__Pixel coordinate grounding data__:
********************

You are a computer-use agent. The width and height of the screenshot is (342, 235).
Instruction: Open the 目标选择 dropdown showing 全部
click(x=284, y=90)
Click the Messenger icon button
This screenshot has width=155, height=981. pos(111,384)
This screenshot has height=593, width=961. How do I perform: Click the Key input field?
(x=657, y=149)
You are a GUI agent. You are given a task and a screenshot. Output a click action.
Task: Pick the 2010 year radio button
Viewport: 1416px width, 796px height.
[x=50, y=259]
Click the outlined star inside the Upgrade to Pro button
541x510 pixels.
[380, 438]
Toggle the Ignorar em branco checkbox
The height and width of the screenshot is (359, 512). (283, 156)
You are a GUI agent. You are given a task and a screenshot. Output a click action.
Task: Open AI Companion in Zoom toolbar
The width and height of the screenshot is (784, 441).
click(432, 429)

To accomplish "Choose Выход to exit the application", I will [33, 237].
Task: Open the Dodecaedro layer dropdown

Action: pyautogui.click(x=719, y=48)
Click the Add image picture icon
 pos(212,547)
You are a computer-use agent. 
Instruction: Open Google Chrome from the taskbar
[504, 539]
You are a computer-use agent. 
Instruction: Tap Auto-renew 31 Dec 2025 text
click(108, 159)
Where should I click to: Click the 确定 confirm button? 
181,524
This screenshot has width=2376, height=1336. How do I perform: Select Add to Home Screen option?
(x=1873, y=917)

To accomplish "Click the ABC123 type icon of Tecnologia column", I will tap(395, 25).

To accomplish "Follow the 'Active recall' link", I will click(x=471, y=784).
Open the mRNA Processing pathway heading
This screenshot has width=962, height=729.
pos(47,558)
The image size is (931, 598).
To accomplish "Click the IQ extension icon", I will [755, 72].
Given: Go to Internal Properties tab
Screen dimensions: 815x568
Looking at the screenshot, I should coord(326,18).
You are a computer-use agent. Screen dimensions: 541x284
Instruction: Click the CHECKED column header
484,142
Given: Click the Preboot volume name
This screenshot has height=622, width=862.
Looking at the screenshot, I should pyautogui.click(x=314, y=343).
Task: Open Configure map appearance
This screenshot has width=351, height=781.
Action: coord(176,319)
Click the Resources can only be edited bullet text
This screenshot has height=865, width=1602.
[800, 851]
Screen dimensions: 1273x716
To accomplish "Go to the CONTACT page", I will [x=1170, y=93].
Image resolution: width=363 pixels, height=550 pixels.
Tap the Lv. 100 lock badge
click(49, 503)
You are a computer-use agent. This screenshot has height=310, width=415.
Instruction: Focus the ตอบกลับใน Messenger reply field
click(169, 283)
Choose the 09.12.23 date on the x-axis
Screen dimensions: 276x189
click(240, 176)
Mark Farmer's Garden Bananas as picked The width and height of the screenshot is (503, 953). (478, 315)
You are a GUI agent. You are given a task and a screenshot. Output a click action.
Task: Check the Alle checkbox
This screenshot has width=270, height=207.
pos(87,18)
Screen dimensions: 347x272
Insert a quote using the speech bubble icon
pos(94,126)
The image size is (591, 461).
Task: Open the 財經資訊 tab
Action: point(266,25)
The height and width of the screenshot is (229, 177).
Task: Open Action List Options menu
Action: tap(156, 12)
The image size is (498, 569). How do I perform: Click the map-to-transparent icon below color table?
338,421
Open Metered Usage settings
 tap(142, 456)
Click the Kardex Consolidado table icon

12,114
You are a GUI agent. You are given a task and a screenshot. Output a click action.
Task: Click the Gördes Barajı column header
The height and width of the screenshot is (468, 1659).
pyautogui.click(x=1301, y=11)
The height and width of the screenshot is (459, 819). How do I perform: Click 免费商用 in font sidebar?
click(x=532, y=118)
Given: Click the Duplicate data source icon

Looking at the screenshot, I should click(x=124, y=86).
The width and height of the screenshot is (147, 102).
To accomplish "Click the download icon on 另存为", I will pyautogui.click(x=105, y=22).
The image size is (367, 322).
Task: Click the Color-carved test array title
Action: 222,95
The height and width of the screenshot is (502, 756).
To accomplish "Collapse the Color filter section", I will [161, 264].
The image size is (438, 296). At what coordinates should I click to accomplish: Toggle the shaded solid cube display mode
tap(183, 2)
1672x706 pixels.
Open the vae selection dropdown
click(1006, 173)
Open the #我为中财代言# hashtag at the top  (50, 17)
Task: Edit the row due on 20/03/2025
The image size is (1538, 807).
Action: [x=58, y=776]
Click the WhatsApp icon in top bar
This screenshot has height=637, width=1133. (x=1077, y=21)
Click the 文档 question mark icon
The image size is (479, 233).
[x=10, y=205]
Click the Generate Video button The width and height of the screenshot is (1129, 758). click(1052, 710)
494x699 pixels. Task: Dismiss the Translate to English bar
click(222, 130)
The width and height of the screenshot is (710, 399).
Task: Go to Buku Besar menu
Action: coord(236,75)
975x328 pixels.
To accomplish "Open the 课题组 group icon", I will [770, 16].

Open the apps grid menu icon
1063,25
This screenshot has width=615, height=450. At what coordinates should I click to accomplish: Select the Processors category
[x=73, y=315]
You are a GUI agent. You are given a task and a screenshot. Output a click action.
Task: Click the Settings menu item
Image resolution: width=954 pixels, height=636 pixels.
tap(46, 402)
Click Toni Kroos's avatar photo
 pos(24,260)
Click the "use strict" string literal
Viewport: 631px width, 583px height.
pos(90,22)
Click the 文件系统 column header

********************

__To do__:
In this exercise, the data above is to be printed exactly.

__Answer section__:
You are a computer-use agent. The width and height of the screenshot is (342, 235).
Instruction: Open the 目标选择 dropdown showing 全部
click(x=284, y=90)
Click the Messenger icon button
This screenshot has width=155, height=981. pos(111,384)
This screenshot has height=593, width=961. How do I perform: Click the Key input field?
(x=657, y=149)
You are a GUI agent. You are given a task and a screenshot. Output a click action.
Task: Pick the 2010 year radio button
Viewport: 1416px width, 796px height.
[x=50, y=259]
Click the outlined star inside the Upgrade to Pro button
541x510 pixels.
[380, 438]
Toggle the Ignorar em branco checkbox
The height and width of the screenshot is (359, 512). (283, 156)
You are a GUI agent. You are given a task and a screenshot. Output a click action.
Task: Open AI Companion in Zoom toolbar
The width and height of the screenshot is (784, 441).
click(432, 429)

To accomplish "Choose Выход to exit the application", I will [33, 237].
Task: Open the Dodecaedro layer dropdown

Action: pyautogui.click(x=719, y=48)
Click the Add image picture icon
 pos(212,547)
You are a computer-use agent. 
Instruction: Open Google Chrome from the taskbar
[504, 539]
You are a computer-use agent. 
Instruction: Tap Auto-renew 31 Dec 2025 text
click(108, 159)
Where should I click to: Click the 确定 confirm button? 
181,524
This screenshot has width=2376, height=1336. How do I perform: Select Add to Home Screen option?
(x=1873, y=917)

To accomplish "Click the ABC123 type icon of Tecnologia column", I will tap(395, 25).

To accomplish "Follow the 'Active recall' link", I will click(x=471, y=784).
Open the mRNA Processing pathway heading
This screenshot has width=962, height=729.
pos(47,558)
The image size is (931, 598).
To accomplish "Click the IQ extension icon", I will [755, 72].
Given: Go to Internal Properties tab
Screen dimensions: 815x568
Looking at the screenshot, I should coord(326,18).
You are a computer-use agent. Screen dimensions: 541x284
Instruction: Click the CHECKED column header
484,142
Given: Click the Preboot volume name
This screenshot has height=622, width=862.
Looking at the screenshot, I should pyautogui.click(x=314, y=343).
Task: Open Configure map appearance
This screenshot has width=351, height=781.
Action: coord(176,319)
Click the Resources can only be edited bullet text
This screenshot has height=865, width=1602.
[800, 851]
Screen dimensions: 1273x716
To accomplish "Go to the CONTACT page", I will [x=1170, y=93].
Image resolution: width=363 pixels, height=550 pixels.
Tap the Lv. 100 lock badge
click(49, 503)
You are a computer-use agent. This screenshot has height=310, width=415.
Instruction: Focus the ตอบกลับใน Messenger reply field
click(169, 283)
Choose the 09.12.23 date on the x-axis
Screen dimensions: 276x189
click(240, 176)
Mark Farmer's Garden Bananas as picked The width and height of the screenshot is (503, 953). (478, 315)
You are a GUI agent. You are given a task and a screenshot. Output a click action.
Task: Check the Alle checkbox
This screenshot has width=270, height=207.
pos(87,18)
Screen dimensions: 347x272
Insert a quote using the speech bubble icon
pos(94,126)
The image size is (591, 461).
Task: Open the 財經資訊 tab
Action: point(266,25)
The height and width of the screenshot is (229, 177).
Task: Open Action List Options menu
Action: tap(156, 12)
The image size is (498, 569). How do I perform: Click the map-to-transparent icon below color table?
338,421
Open Metered Usage settings
 tap(142, 456)
Click the Kardex Consolidado table icon

12,114
You are a GUI agent. You are given a task and a screenshot. Output a click action.
Task: Click the Gördes Barajı column header
The height and width of the screenshot is (468, 1659).
pyautogui.click(x=1301, y=11)
The height and width of the screenshot is (459, 819). How do I perform: Click 免费商用 in font sidebar?
click(x=532, y=118)
Given: Click the Duplicate data source icon

Looking at the screenshot, I should click(x=124, y=86).
The width and height of the screenshot is (147, 102).
To accomplish "Click the download icon on 另存为", I will pyautogui.click(x=105, y=22).
The image size is (367, 322).
Task: Click the Color-carved test array title
Action: 222,95
The height and width of the screenshot is (502, 756).
To accomplish "Collapse the Color filter section", I will [161, 264].
The image size is (438, 296). At what coordinates should I click to accomplish: Toggle the shaded solid cube display mode
tap(183, 2)
1672x706 pixels.
Open the vae selection dropdown
click(1006, 173)
Open the #我为中财代言# hashtag at the top  (50, 17)
Task: Edit the row due on 20/03/2025
The image size is (1538, 807).
Action: [x=58, y=776]
Click the WhatsApp icon in top bar
This screenshot has height=637, width=1133. (x=1077, y=21)
Click the 文档 question mark icon
The image size is (479, 233).
[x=10, y=205]
Click the Generate Video button The width and height of the screenshot is (1129, 758). click(1052, 710)
494x699 pixels. Task: Dismiss the Translate to English bar
click(222, 130)
The width and height of the screenshot is (710, 399).
Task: Go to Buku Besar menu
Action: coord(236,75)
975x328 pixels.
To accomplish "Open the 课题组 group icon", I will [770, 16].

Open the apps grid menu icon
1063,25
This screenshot has width=615, height=450. At what coordinates should I click to accomplish: Select the Processors category
[x=73, y=315]
You are a GUI agent. You are given a task and a screenshot. Output a click action.
Task: Click the Settings menu item
Image resolution: width=954 pixels, height=636 pixels.
tap(46, 402)
Click Toni Kroos's avatar photo
 pos(24,260)
Click the "use strict" string literal
Viewport: 631px width, 583px height.
pos(90,22)
Click the 文件系统 column header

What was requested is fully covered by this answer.